(Your task)
Check every line of the entries that follow, and copy the ones containing "will".

---- The input

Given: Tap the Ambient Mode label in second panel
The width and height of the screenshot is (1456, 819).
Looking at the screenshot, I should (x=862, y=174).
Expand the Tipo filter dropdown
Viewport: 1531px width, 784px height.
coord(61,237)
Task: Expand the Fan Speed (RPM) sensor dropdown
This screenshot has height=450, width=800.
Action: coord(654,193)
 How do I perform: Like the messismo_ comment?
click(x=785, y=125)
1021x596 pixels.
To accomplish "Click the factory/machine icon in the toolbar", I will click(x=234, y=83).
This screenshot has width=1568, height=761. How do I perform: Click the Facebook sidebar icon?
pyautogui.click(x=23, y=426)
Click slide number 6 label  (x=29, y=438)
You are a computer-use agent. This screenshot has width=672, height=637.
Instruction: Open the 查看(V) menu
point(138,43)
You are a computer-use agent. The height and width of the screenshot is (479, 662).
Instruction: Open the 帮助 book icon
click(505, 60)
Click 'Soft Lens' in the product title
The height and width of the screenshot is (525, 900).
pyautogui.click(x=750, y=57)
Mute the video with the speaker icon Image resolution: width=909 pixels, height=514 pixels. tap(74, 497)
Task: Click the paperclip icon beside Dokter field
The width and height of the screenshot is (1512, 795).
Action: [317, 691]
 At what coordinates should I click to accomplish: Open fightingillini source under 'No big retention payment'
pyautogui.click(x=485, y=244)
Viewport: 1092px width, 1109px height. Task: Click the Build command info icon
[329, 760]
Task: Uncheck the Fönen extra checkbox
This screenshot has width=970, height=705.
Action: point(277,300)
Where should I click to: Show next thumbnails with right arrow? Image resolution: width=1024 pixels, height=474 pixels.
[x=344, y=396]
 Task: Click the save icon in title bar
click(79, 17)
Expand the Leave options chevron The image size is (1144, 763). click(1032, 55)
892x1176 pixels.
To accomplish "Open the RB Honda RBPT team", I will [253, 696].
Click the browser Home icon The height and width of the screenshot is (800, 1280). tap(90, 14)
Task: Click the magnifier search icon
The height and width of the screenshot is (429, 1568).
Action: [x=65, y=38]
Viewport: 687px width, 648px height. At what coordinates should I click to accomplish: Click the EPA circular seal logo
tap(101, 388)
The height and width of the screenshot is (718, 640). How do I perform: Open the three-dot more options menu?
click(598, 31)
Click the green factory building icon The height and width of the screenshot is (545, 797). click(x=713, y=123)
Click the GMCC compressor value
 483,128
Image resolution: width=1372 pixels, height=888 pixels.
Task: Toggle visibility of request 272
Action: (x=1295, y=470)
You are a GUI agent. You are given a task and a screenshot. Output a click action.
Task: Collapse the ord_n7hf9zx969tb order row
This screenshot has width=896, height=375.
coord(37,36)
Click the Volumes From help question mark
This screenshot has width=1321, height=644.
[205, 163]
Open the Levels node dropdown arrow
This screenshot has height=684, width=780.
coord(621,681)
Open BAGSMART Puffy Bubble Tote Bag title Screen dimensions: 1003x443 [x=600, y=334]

--------

(Response area)
To accomplish "Click the factory/machine icon in the toolbar", I will click(x=234, y=83).
To accomplish "Open the RB Honda RBPT team", I will [253, 696].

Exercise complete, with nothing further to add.